Çiftçilerin bazı yararlar umularak özellikle toprak işlemeyi kolaylaştırma böcek ve diğer zararlıları yok edip bitki hastalıklarını önleme, toprak verimini artırma gerekçeleri ile hasat sonunda tarlada kalan ürün artıkları, yani anızları yaktığı biliniyor. Oysa toprağın en önemli kısmını bitki artıklarının çürümesi sonucu meydana gelen organik maddeler teşkil ediyor. Ürünün biçilmesi sırasında yere düşen ürün tanelerini yakmak da dolayısı ile bu ekosistemde yer alan hayvanların bu besinlerden mahrum kalmalarına yol açıyor. Anız yakılması ile sap ve samanın yok edilmesinin yanında organik maddelerinde yok edilmesine neden oluyor. Bunun neticesinde ise toprağın fiziksel, kimyasal ve biyolojik değeri bozulmakta toprağın organik maddesi azalarak toprağın geçirgenliğini artıyor. Hasat sonrası tarla yüzeyinde kalan materyaller, toprağı tavında tutmakta ve bilhassa meyilli arazilerde su ve rüzgâr erozyonuna engel oluyor.

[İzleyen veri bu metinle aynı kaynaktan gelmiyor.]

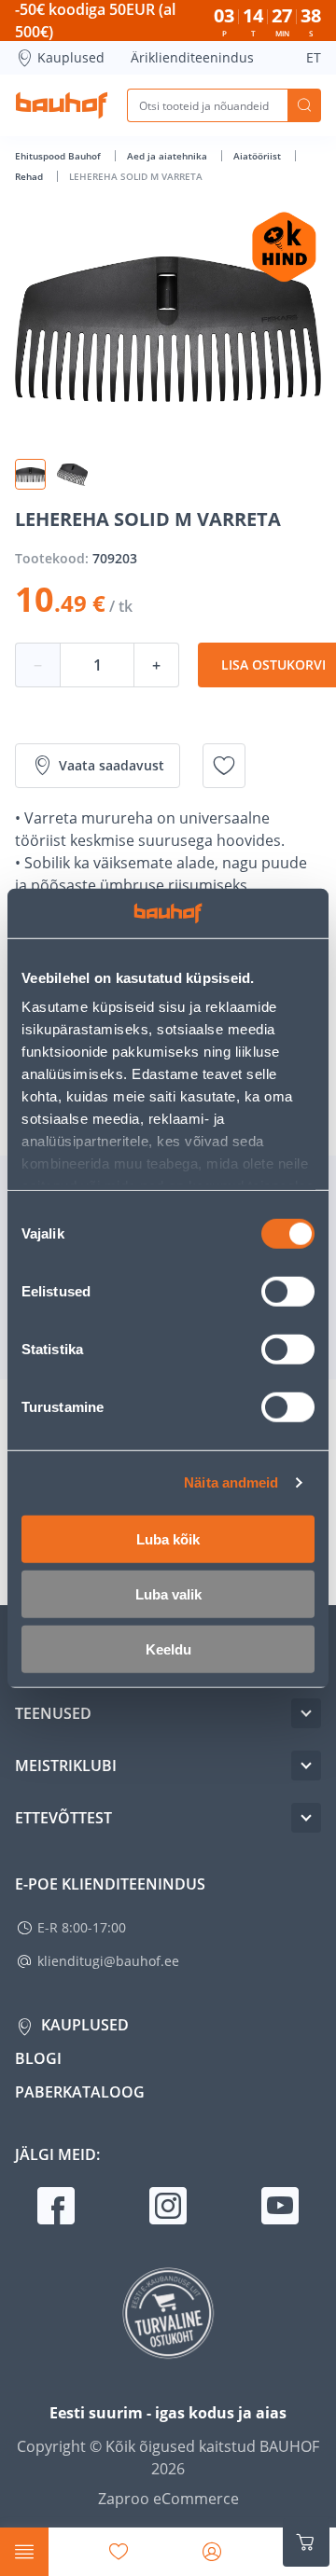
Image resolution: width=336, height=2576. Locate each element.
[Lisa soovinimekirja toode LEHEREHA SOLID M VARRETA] (224, 765)
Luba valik (168, 1593)
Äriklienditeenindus (192, 57)
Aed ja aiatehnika (168, 155)
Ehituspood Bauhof (59, 155)
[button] (30, 474)
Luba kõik (168, 1538)
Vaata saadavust (111, 765)
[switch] (288, 1291)
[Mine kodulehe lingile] (61, 105)
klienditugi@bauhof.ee (108, 1961)
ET (313, 57)
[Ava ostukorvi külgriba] (306, 2542)
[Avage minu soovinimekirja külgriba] (118, 2552)
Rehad (30, 176)
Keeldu (168, 1648)
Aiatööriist (258, 155)
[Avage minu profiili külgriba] (212, 2552)
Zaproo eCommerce (168, 2498)
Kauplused (71, 57)
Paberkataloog (80, 2092)
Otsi (304, 105)
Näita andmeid (231, 1482)
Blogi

İl geneline hasat mevsiminin başlamasıyla birlikte anız yakılmasının önüne geçmek amacıyla bir dizi önlem alan Kahramanmaraş Gıda Tarım ve Hayvancılık Müdürlüğü, birçok kurum ve kuruluşla ortaklaşa çalışarak bu sorunun çözülmesi için uğraş veriyor.

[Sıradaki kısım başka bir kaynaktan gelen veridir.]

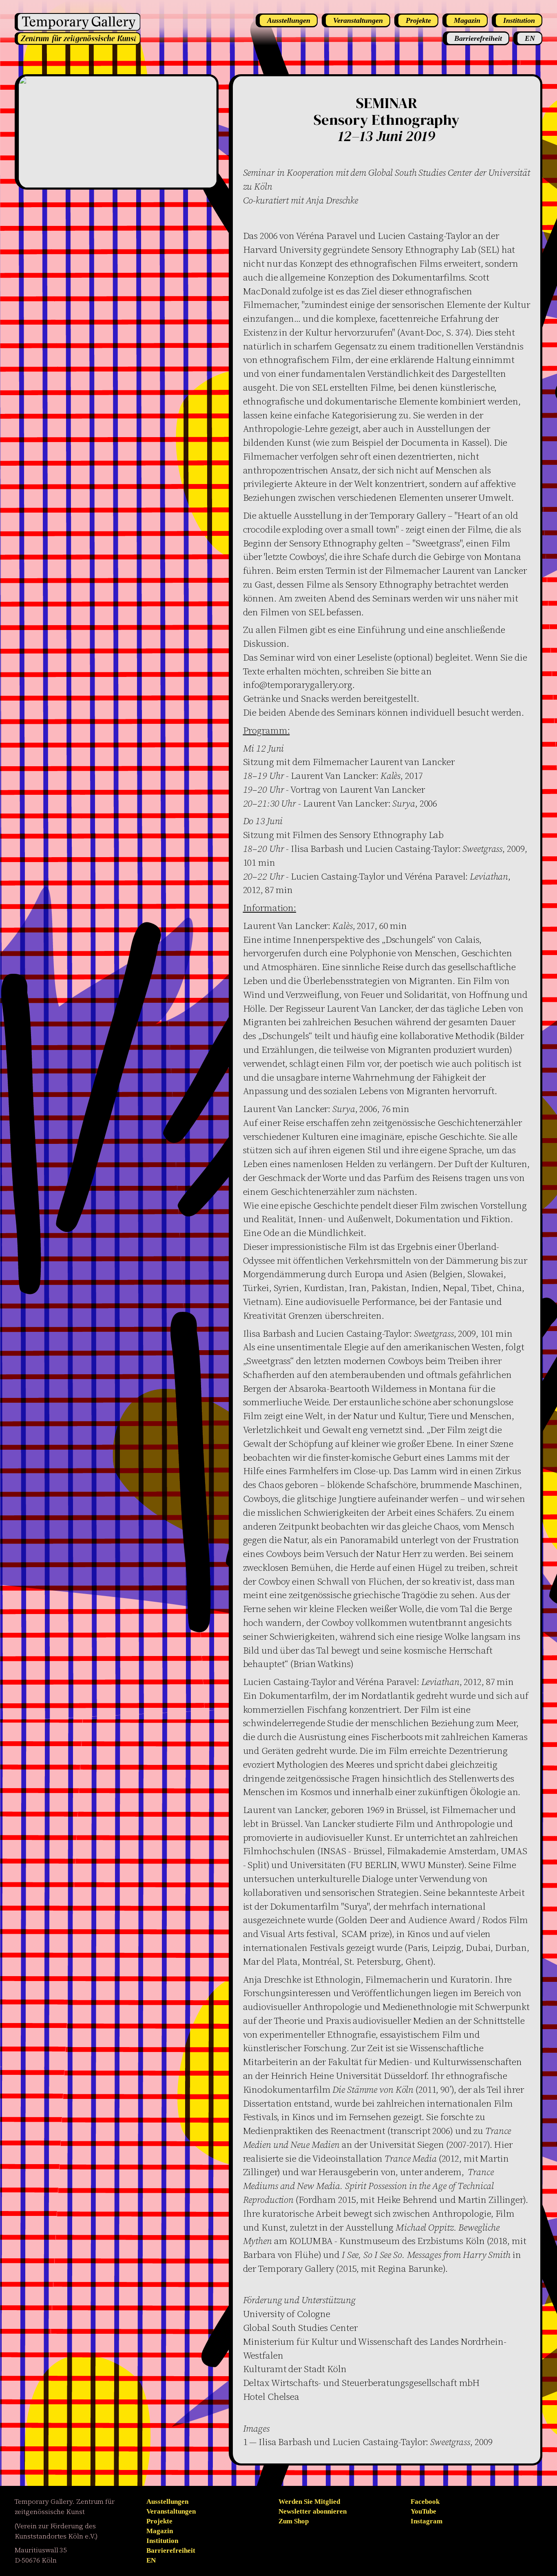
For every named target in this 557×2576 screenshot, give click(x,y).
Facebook (425, 2501)
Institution (162, 2541)
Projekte (159, 2521)
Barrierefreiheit (170, 2550)
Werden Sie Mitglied (309, 2501)
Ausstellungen (167, 2501)
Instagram (426, 2521)
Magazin (159, 2531)
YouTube (423, 2511)
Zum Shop (293, 2521)
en (151, 2560)
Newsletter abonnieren (312, 2511)
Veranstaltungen (171, 2511)
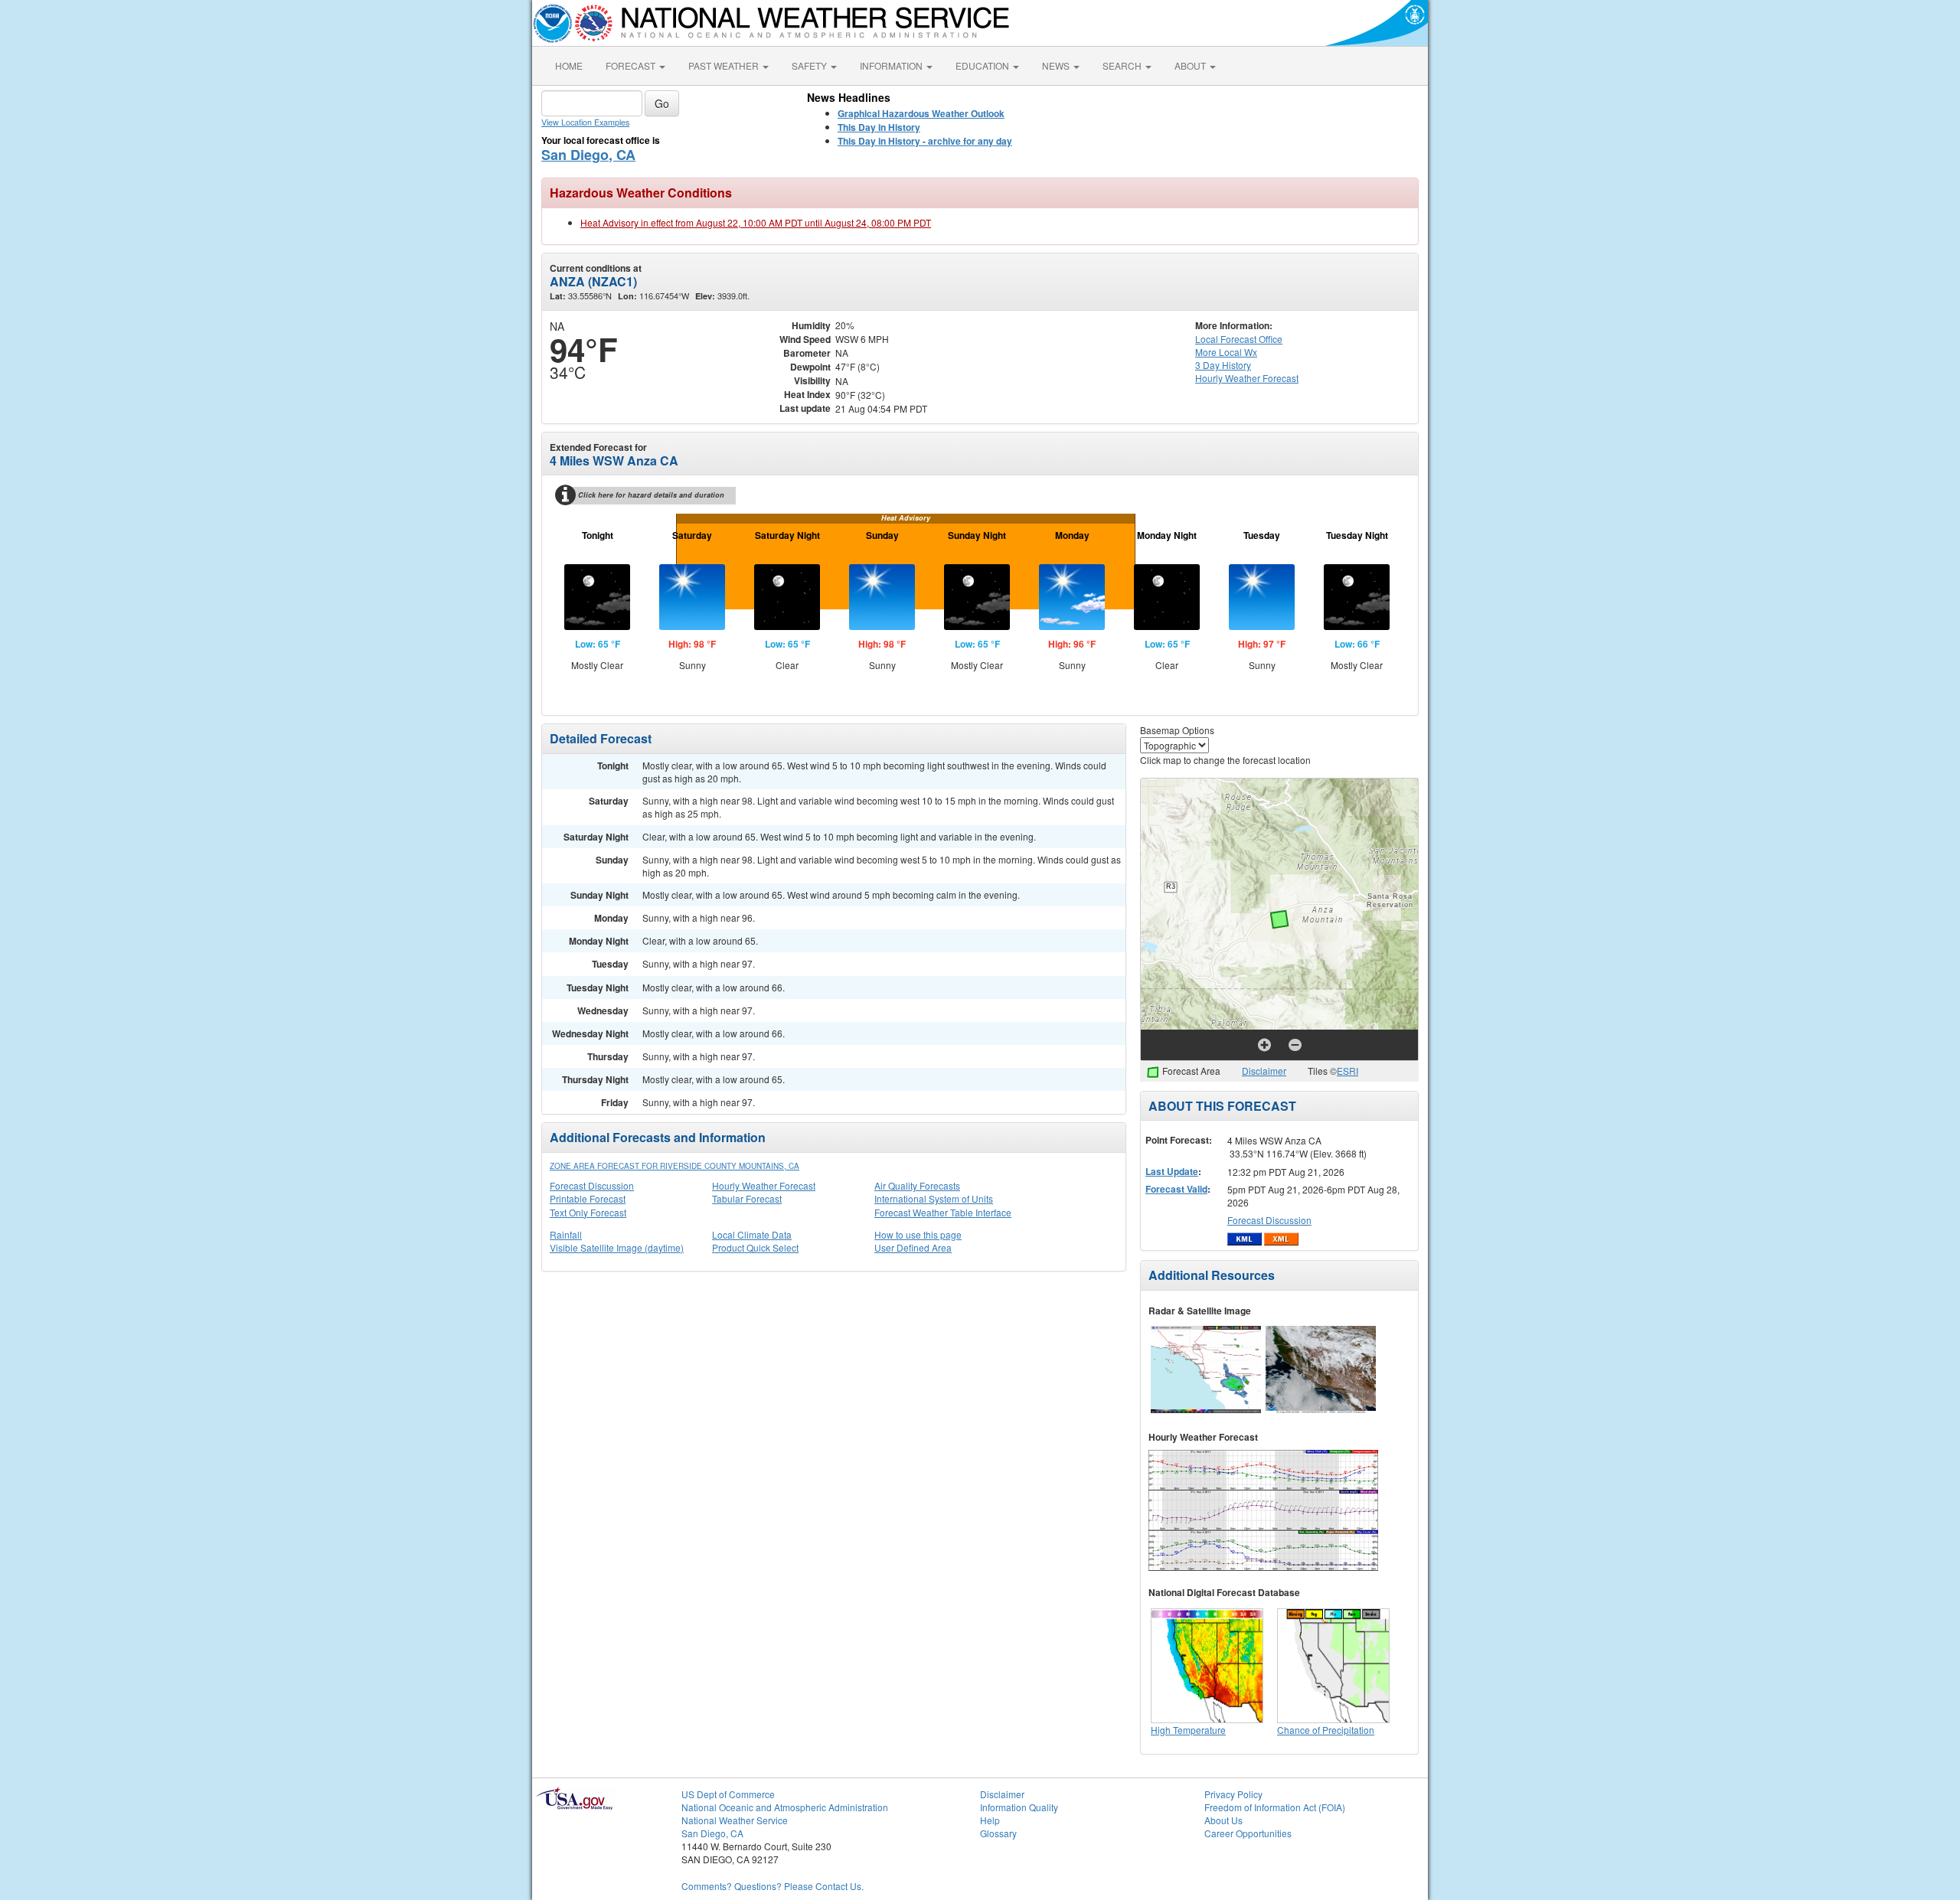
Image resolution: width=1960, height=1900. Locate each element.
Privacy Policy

Anız yakılmasına ilişkin olarak atılan adımları kuruma ait resmi internet sitesinden duyuran Kahramanmaraş Gıda Tarım ve Hayvancılık İl Müdürü İhsan Emiralioğlu, açıklamasında;
“Kahramanmaraş'ta ilçeler ve mahallelerimizde devam eden eğitim toplantıları ile ilimiz genelinde 2015 yılı hububat hasadı sonrası, toprağa ve çevreye vereceği zarar göz önüne alınarak anız yakılmasının önlenmesi için alınacak alternatif tedbirlerle ilgili olarak ilgililerin, görevlilerin ve kamuoyunun bilgilendirilmesinin sağlanması amaçlanmaktadır. Anız yakılması hadisesi, toprak başta olmak üzere tüm fauna ve floramızı olumsuz yönde etkilemekte, trafiği tehdit etmekte, haberleşme ve enerji hatlarındaki direklerin yanmasına neden olmakta, orman, bağ, bahçe, tarlada biçilmemiş ürün ve ev yangınlarına sebep olmaktadır.

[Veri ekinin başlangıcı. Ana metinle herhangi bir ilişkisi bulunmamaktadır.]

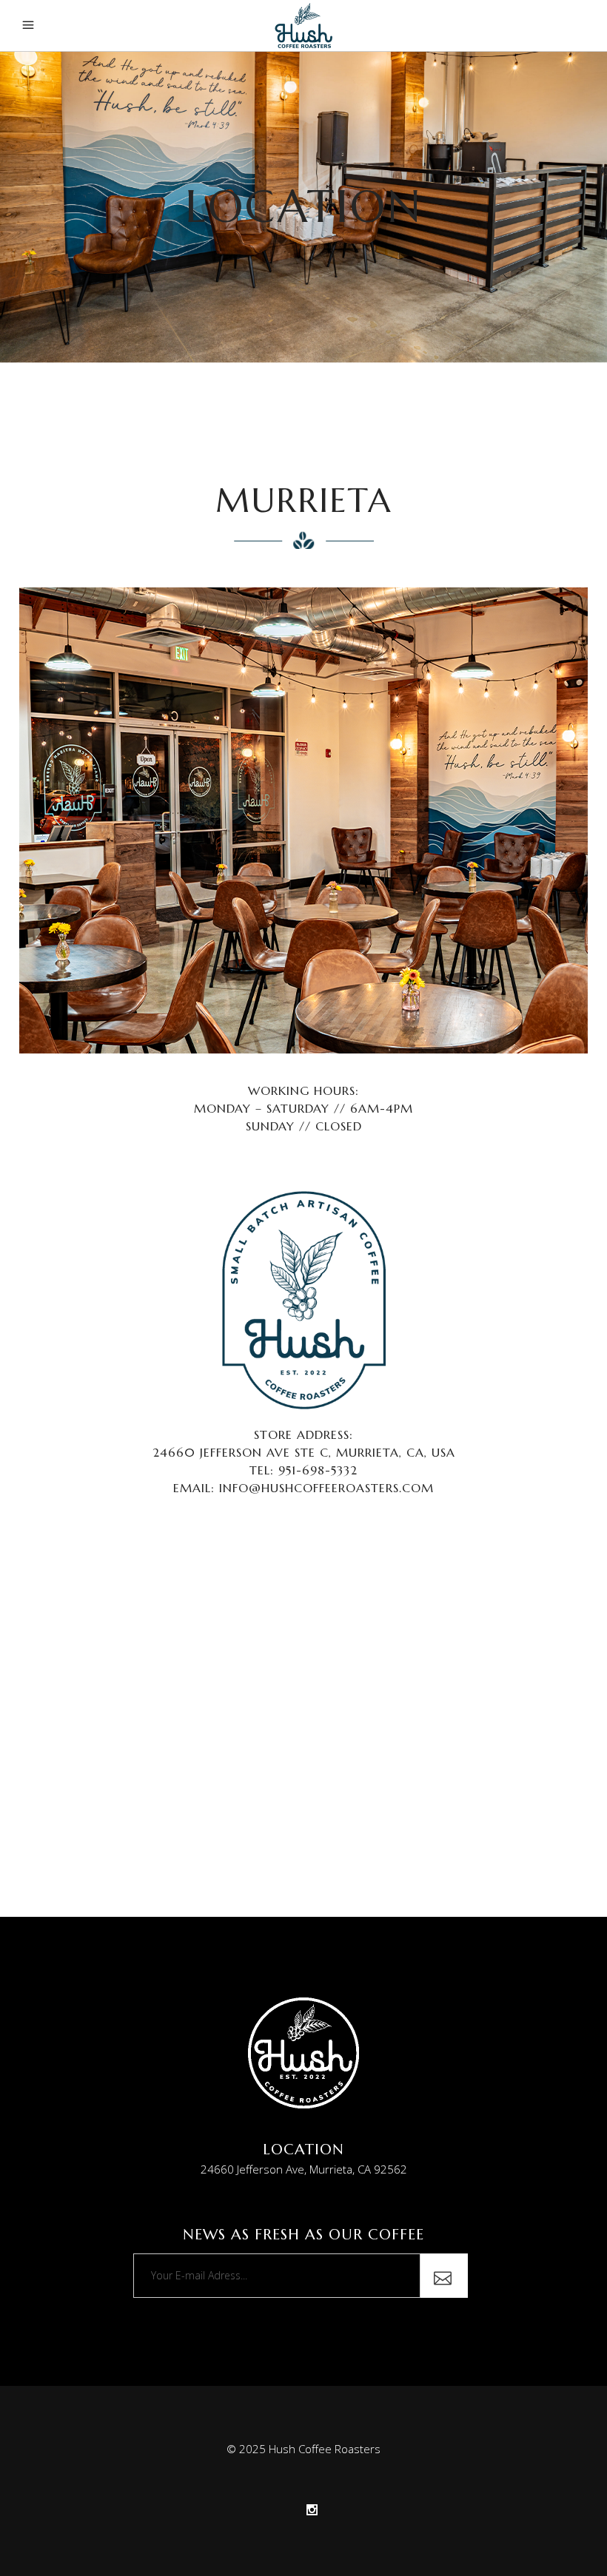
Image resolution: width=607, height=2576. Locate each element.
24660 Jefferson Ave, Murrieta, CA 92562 (304, 2169)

Sorunun çözümünde paydaş kurum ve kuruluşlar olan belediye başkanlıkları, jandarma komutanlıkları, emniyet müdürlükleri, kaymakamlıklar, Orman Bölge Müdürlüğü, müftülükler, milli eğitim müdürlükleri, Çevre ve Şehircilik İl Müdürlüğü, karayolları, ziraat odaları, muhtarlıklar, basın ve sivil toplum kuruluşları ile koordineli bir şekilde çalışmalarımız devam etmektedir. İlimizde özellikle hububat ve mısır hasadından sonra tarlada geriye kalan anızın, yanlış ve eksik bilgiden kaynaklı olarak yakılmasının önlenmesine yönelik olarak üreticilerimize, İl Müdürlüğümüzce bilgilendirme çalışmaları sürdürülmektedir” ifadelerini kullandı.
Anız yakan çiftçilere uygulanacak para cezalarıyla ilgili olarak da değerlendirme yapan Emiralioğlu, “Bütün uğraşlara rağmen çiftçilerimiz tarafından anız yakılması halinde 6831 sayılı Orman Kanunu, 2872 sayılı Çevre Kanunu ve 5326 sayılı Kabahatler Kanununun 32. maddesi hükümleri uygulanmakta olup, anız yakma fiilinin orman ve sulak alanlara bitişik yerler ile meskun mahallelerde işlenmesi durumunda bu ceza beş kat artırılmaktadır” şeklinde konuştu.